Verle morir de viejo, en su casa y sin haber pisado un tribunal, ayuda a imaginar el paisaje de vileza del futuro en el que nos estamos sumergiendo. Que un tipo como él muera sin rendir cuentas sienta un precedente peligroso. He leído estos días que alegrarse por la muerte de estos personajes es, en realidad, su victoria final, porque nuestro enfado es símbolo de su impunidad. “Golpe de estado en el infierno”, se dice desde el jueves, pero, ¿y si no hay infierno? No deleguemos la divina justicia en manos celestiales, no vaya a ser que no las haya. 

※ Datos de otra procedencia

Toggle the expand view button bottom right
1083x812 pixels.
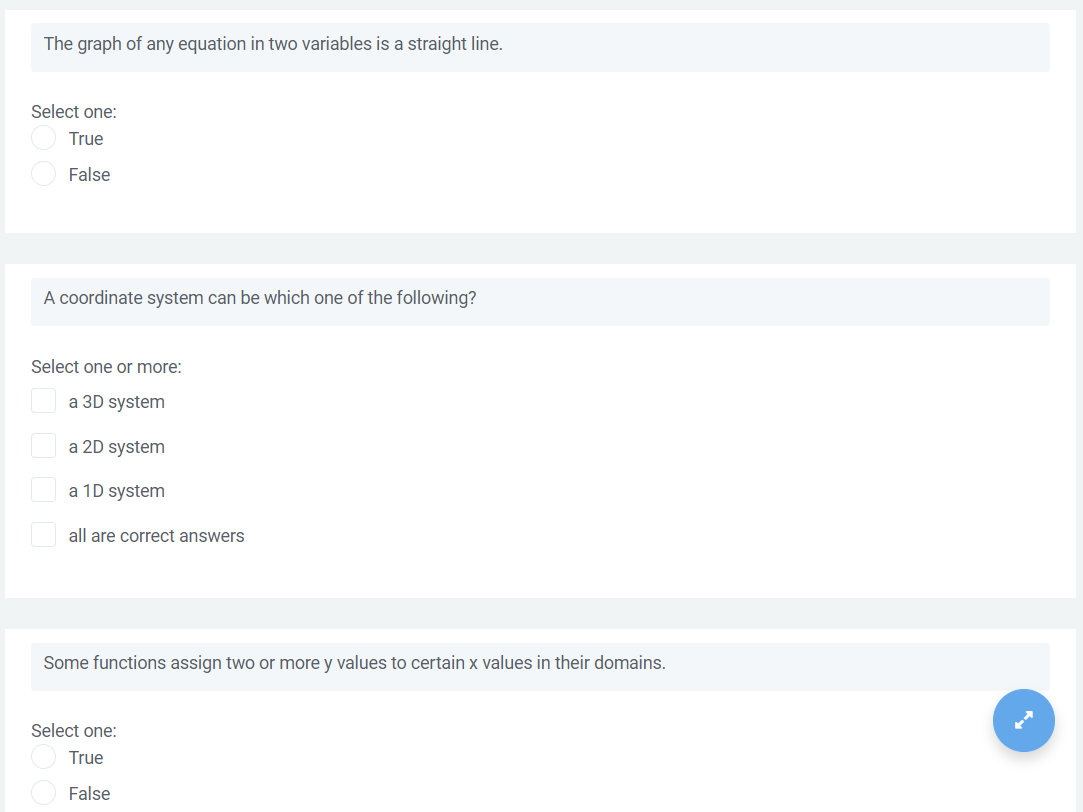[x=1023, y=720]
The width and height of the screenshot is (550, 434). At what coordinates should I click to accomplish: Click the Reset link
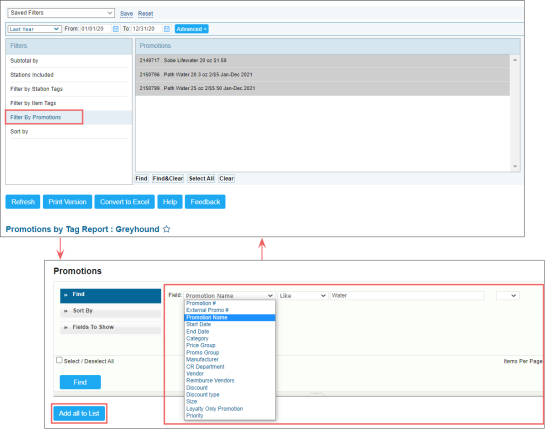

Tipos como él son elevados a la categoría de personajes históricos fundamentales, como si no fueran otra cosa que megalómanos carentes de empatía que hacen y deshacen nuestras vidas como meros factores de análisis. Hay que empezar a repensar este tema. Su legado es un charco de sangre en Indochina, un recordatorio de que el poder ilimitado no marida bien con las mentes perversas, ni con los dogmas del pragmatismo. Desde Chile mandan recuerdos también. Se va uno de los últimos comisionistas del napalm, uno de esos tipos lúgubres con gafas de sol rectas, ocultos tras una sombra en una sala de reuniones del Pentágono. “Lo suyo con Kissinger era tirarlo a un volcán”, dice mi amigo Ernesto, “que se lo trague el planeta que nunca debió pisar”. 

En 1973 le fue concedido junto a su homólogo Lê Ðức Thọ el premio Nobel de la Paz por los Acuerdos de París que pusieron fin a la guerra en Vietnam. El vietnamita rechazó el galardón. Su país aún no estaba en paz. Pero Kissinger sí que lo aceptó, claro: su trabajo –invadir Camboya y zambullir a la población local en cientos de toneladas métricas de ácido palmítico– ya estaba hecho. Además, el golpe de Pinochet en Chile se fraguaba mientras tanto y, aunque su nombre no apareciese en los títulos de crédito, fue el productor en la sombra. 1973, un gran año para los repartidores de pizza de Washington D.C. 

El mundo de hoy es culpa suya, no gracias a él. ¿Qué sería de nosotros sin los tejemanejes de esos señores encorbatados, de maletín y Rolex, de jet privado y desayunos en un Four Seasons? Es el mantra hobbesiano: lupus homini lupus, y no de otra forma, nada de homo homini lupus. El lobo es un lobo, que diría Mariano, y el hombre es un hombre. Siglos y siglos de historia, de pedagogía, explicándonos lo malo que es todo el mundo para justificar lo malos que somos con todo el mundo sin pararnos a pensar que lo que nos enfrenta son las decisiones que toman otros sobre nuestras propias vidas.  

Ya van quedando poco más que cenizas del siglo XX, pero siguen calientes. David Rieff hablaba en ‘Contra la memoria’ de que la historia puede ser utilizada como un arma de doble filo; que puede llegar a utilizarse como una herramienta para emprender nuevos conflictos sobre los restos de los antiguos. En cambio, y aunque su apoyo tenga mucho menos rigor que el de Rieff, yo sigo afiliado a lo que dijo Santayana de que aquellos incapaces de recordar su pasado están condenados a repetirlo.